- [WHAT YOU NEED TO DO]: Would you print the whole listing again, exactly?

****

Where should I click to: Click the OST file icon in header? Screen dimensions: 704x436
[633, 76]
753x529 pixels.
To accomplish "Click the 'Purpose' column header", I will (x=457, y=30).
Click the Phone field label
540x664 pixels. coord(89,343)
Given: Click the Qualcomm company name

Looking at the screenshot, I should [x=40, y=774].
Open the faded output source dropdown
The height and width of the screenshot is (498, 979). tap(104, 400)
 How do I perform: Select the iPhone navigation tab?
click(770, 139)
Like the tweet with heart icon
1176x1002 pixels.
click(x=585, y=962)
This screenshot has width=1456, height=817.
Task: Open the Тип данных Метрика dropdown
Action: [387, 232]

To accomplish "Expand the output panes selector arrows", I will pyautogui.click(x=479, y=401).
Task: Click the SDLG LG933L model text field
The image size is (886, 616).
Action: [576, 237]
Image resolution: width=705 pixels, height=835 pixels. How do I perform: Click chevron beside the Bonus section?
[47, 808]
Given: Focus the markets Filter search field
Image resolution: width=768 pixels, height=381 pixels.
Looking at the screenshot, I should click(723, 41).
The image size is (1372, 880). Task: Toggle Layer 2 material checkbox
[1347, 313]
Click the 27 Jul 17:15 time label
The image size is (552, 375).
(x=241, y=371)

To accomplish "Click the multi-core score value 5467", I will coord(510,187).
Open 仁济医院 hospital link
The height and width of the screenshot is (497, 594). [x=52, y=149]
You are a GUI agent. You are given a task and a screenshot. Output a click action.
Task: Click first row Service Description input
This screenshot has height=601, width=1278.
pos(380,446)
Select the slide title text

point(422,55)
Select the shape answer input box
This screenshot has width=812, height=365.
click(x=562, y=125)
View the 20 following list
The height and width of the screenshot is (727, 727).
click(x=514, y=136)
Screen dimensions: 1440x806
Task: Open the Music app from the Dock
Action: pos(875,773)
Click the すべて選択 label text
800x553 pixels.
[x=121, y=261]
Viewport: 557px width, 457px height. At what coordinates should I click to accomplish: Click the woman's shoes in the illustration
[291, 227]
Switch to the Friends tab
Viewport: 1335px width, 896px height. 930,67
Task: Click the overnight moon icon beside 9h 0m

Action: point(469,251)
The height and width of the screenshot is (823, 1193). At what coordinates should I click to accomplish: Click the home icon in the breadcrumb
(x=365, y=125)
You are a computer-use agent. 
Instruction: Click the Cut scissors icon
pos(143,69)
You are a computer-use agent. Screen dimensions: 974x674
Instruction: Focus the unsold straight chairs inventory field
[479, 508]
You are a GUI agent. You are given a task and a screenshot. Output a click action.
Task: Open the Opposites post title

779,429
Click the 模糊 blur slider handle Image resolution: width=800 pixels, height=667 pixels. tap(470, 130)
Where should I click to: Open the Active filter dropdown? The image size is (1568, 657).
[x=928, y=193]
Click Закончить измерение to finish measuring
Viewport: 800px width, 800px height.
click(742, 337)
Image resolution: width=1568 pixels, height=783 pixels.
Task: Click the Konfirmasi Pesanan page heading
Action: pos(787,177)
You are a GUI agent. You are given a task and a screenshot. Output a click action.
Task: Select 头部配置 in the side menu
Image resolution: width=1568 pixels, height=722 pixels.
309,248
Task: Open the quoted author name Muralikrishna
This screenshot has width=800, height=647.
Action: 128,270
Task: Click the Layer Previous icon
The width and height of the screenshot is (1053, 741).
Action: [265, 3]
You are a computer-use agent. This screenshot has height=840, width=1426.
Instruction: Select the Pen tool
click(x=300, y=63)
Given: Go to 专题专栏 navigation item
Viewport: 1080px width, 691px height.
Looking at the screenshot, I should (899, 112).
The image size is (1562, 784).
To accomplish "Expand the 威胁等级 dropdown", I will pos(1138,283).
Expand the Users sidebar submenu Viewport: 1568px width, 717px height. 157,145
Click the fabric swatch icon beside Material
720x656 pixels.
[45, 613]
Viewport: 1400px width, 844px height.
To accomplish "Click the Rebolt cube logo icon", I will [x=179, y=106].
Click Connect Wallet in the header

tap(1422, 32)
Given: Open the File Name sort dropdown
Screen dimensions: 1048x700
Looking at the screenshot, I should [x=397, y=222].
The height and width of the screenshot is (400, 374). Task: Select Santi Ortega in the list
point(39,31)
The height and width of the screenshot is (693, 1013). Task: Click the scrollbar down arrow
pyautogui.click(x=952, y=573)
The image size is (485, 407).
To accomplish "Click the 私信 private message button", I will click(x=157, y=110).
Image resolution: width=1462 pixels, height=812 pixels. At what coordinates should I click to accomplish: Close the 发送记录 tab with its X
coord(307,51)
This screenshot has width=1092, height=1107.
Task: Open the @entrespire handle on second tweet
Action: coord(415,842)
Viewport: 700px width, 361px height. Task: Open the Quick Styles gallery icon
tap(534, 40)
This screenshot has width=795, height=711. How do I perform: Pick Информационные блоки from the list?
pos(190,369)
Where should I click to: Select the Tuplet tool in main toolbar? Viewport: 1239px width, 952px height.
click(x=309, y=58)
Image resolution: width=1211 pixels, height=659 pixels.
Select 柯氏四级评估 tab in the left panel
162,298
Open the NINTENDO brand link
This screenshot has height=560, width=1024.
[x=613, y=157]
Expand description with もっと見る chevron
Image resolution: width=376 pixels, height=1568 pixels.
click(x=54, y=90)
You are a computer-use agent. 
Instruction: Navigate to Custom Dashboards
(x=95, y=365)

****

- [SOLUTION FOR THIS PROBLEM]:
Where should I click to: Click the OST file icon in header? Screen dimensions: 704x436
[633, 76]
753x529 pixels.
To accomplish "Click the 'Purpose' column header", I will (x=457, y=30).
Click the Phone field label
540x664 pixels. coord(89,343)
Given: Click the Qualcomm company name

Looking at the screenshot, I should [x=40, y=774].
Open the faded output source dropdown
The height and width of the screenshot is (498, 979). tap(104, 400)
 How do I perform: Select the iPhone navigation tab?
click(770, 139)
Like the tweet with heart icon
1176x1002 pixels.
click(x=585, y=962)
This screenshot has width=1456, height=817.
Task: Open the Тип данных Метрика dropdown
Action: [387, 232]

To accomplish "Expand the output panes selector arrows", I will pyautogui.click(x=479, y=401).
Task: Click the SDLG LG933L model text field
The image size is (886, 616).
Action: [576, 237]
Image resolution: width=705 pixels, height=835 pixels. How do I perform: Click chevron beside the Bonus section?
[47, 808]
Given: Focus the markets Filter search field
Image resolution: width=768 pixels, height=381 pixels.
Looking at the screenshot, I should click(723, 41).
The image size is (1372, 880). Task: Toggle Layer 2 material checkbox
[1347, 313]
Click the 27 Jul 17:15 time label
The image size is (552, 375).
(x=241, y=371)

To accomplish "Click the multi-core score value 5467", I will coord(510,187).
Open 仁济医院 hospital link
The height and width of the screenshot is (497, 594). [x=52, y=149]
You are a GUI agent. You are given a task and a screenshot. Output a click action.
Task: Click first row Service Description input
This screenshot has height=601, width=1278.
pos(380,446)
Select the slide title text

point(422,55)
Select the shape answer input box
This screenshot has width=812, height=365.
click(x=562, y=125)
View the 20 following list
The height and width of the screenshot is (727, 727).
click(x=514, y=136)
Screen dimensions: 1440x806
Task: Open the Music app from the Dock
Action: pos(875,773)
Click the すべて選択 label text
800x553 pixels.
[x=121, y=261]
Viewport: 557px width, 457px height. At what coordinates should I click to accomplish: Click the woman's shoes in the illustration
[291, 227]
Switch to the Friends tab
Viewport: 1335px width, 896px height. 930,67
Task: Click the overnight moon icon beside 9h 0m

Action: point(469,251)
The height and width of the screenshot is (823, 1193). At what coordinates should I click to accomplish: Click the home icon in the breadcrumb
(x=365, y=125)
You are a computer-use agent. 
Instruction: Click the Cut scissors icon
pos(143,69)
You are a computer-use agent. Screen dimensions: 974x674
Instruction: Focus the unsold straight chairs inventory field
[479, 508]
You are a GUI agent. You are given a task and a screenshot. Output a click action.
Task: Open the Opposites post title

779,429
Click the 模糊 blur slider handle Image resolution: width=800 pixels, height=667 pixels. tap(470, 130)
Where should I click to: Open the Active filter dropdown? The image size is (1568, 657).
[x=928, y=193]
Click Закончить измерение to finish measuring
Viewport: 800px width, 800px height.
click(742, 337)
Image resolution: width=1568 pixels, height=783 pixels.
Task: Click the Konfirmasi Pesanan page heading
Action: pos(787,177)
You are a GUI agent. You are given a task and a screenshot. Output a click action.
Task: Select 头部配置 in the side menu
Image resolution: width=1568 pixels, height=722 pixels.
309,248
Task: Open the quoted author name Muralikrishna
This screenshot has width=800, height=647.
Action: 128,270
Task: Click the Layer Previous icon
The width and height of the screenshot is (1053, 741).
Action: [265, 3]
You are a computer-use agent. This screenshot has height=840, width=1426.
Instruction: Select the Pen tool
click(x=300, y=63)
Given: Go to 专题专栏 navigation item
Viewport: 1080px width, 691px height.
Looking at the screenshot, I should (899, 112).
The image size is (1562, 784).
To accomplish "Expand the 威胁等级 dropdown", I will pos(1138,283).
Expand the Users sidebar submenu Viewport: 1568px width, 717px height. 157,145
Click the fabric swatch icon beside Material
720x656 pixels.
[45, 613]
Viewport: 1400px width, 844px height.
To accomplish "Click the Rebolt cube logo icon", I will [x=179, y=106].
Click Connect Wallet in the header

tap(1422, 32)
Given: Open the File Name sort dropdown
Screen dimensions: 1048x700
Looking at the screenshot, I should [x=397, y=222].
The height and width of the screenshot is (400, 374). Task: Select Santi Ortega in the list
point(39,31)
The height and width of the screenshot is (693, 1013). Task: Click the scrollbar down arrow
pyautogui.click(x=952, y=573)
The image size is (485, 407).
To accomplish "Click the 私信 private message button", I will click(x=157, y=110).
Image resolution: width=1462 pixels, height=812 pixels. At what coordinates should I click to accomplish: Close the 发送记录 tab with its X
coord(307,51)
This screenshot has width=1092, height=1107.
Task: Open the @entrespire handle on second tweet
Action: coord(415,842)
Viewport: 700px width, 361px height. Task: Open the Quick Styles gallery icon
tap(534, 40)
This screenshot has width=795, height=711. How do I perform: Pick Информационные блоки from the list?
pos(190,369)
Where should I click to: Select the Tuplet tool in main toolbar? Viewport: 1239px width, 952px height.
click(x=309, y=58)
Image resolution: width=1211 pixels, height=659 pixels.
Select 柯氏四级评估 tab in the left panel
162,298
Open the NINTENDO brand link
This screenshot has height=560, width=1024.
[x=613, y=157]
Expand description with もっと見る chevron
Image resolution: width=376 pixels, height=1568 pixels.
click(x=54, y=90)
You are a computer-use agent. 
Instruction: Navigate to Custom Dashboards
(x=95, y=365)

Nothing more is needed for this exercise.